■ TESTO DELL'ESERCIZIO
408. Pazienza, p. 279

La pazienza è potenza; per questo, i bambini piccoli, che non hanno pazienza, sono impotenti.

415. Testi e rimedi, p. 280

A Maiorca, gli alti schienali del coro pesantemente annerito dal tempo non si intonavano con la meravigliosa decorazione di ceramica del muro di fondo, caratterizzata da una serie di macchie rosso sangue, rese scintillanti da alcune parti luminose, che riportava la frammentata iscrizione evangelica: Il suo sangue, sopra di noi. I canonici si opposero alla scelta di queste parole, che a loro avviso potevano dare luogo a commenti ironici; essi desideravano che il testo venisse riprodotto interamente. Gaudí lo difese: «I testi delle iscrizioni monumentali devono sempre essere frammentati, perché servono solo a ricordare agli eruditi [il loro contenuto implicito]». Poi, a difesa della propria tesi, concluse: «I sacramenti sono nutrimento di vita; i testi sono rimedi, tanto è vero che potremmo paragonare il Vangelo a una farmacia. Voi fate come quelli che vanno in farmacia per farsi fare una ricetta per il pranzo». Pochi giorni dopo questo fatto, il segretario del dottor Campins addetto alle letture, trovò un testo di san Giovanni Crisostomo, dove le Sacre Scritture venivano definite deposito di rimedi.

(Dati memorizzati)
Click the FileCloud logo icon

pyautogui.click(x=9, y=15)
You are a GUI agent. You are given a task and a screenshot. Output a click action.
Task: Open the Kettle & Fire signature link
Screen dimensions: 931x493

■ CONSEGNA
Come prosegue il testo con le massime numerate su pazienza e rimedi? Scrivi il seguito a partire dall'ultima frase riportata.

■ RISULTATO
(Bg.HO. 110)

421. Gloria II, p. 281

La Gloria è la luce, la luce dona la gioia, e la gioia è letizia dello spirito.

Leonardo da Vinci pianse nel terminare l’ultima cena, perché Cristo non gli era riuscito glorioso come avrebbe voluto. Quando finì la Trasfigurazione, Raffaello non pianse ma si disperò, perché nemmeno il suo Cristo era venuto come desiderava.

(Bg.CGB. 18)

422. Gloria III p. 282

Il Vangelo e san Paolo dicono che il senso dell'udito è quello della fede. Il senso della vista, quello della gloria, poiché la gloria è plasticità; prova ne è il fatto che, quando si vuole glorificare un uomo, gli si fa un monumento, una statua, una scultura in rilievo o un quadro.

(Bg.CGB. 19)

426. Felicità altrui, p. 283-284

Quando morì anche l'amico Maragall, seguito poco dopo dal mecenate conte Güell , e dall'amato dottor Torras i Bages, mi isolai nel modo più assoluto: «I miei grandi amici sono morti; non ho una famiglia, dei clienti, un patrimonio, non ho niente. In questo modo posso dedicarmi completamente alla Sagrada Família».

Bergós racconta che, quando andò da lui per invitarlo al suo matrimonio, la sua fidanzata si rivolse con stupore a Gaudí, dicendogli: «Come fa a vivere così solo!». Ed egli rispose: «Non sono solo, ma circondato da meraviglie di ogni tipo». «Così lei è felice», commentò l'interlocutrice. «A questo mondo quelli felici sono sempre gli altri...» [rispose Gaudí.]

(Bg.HO. 56)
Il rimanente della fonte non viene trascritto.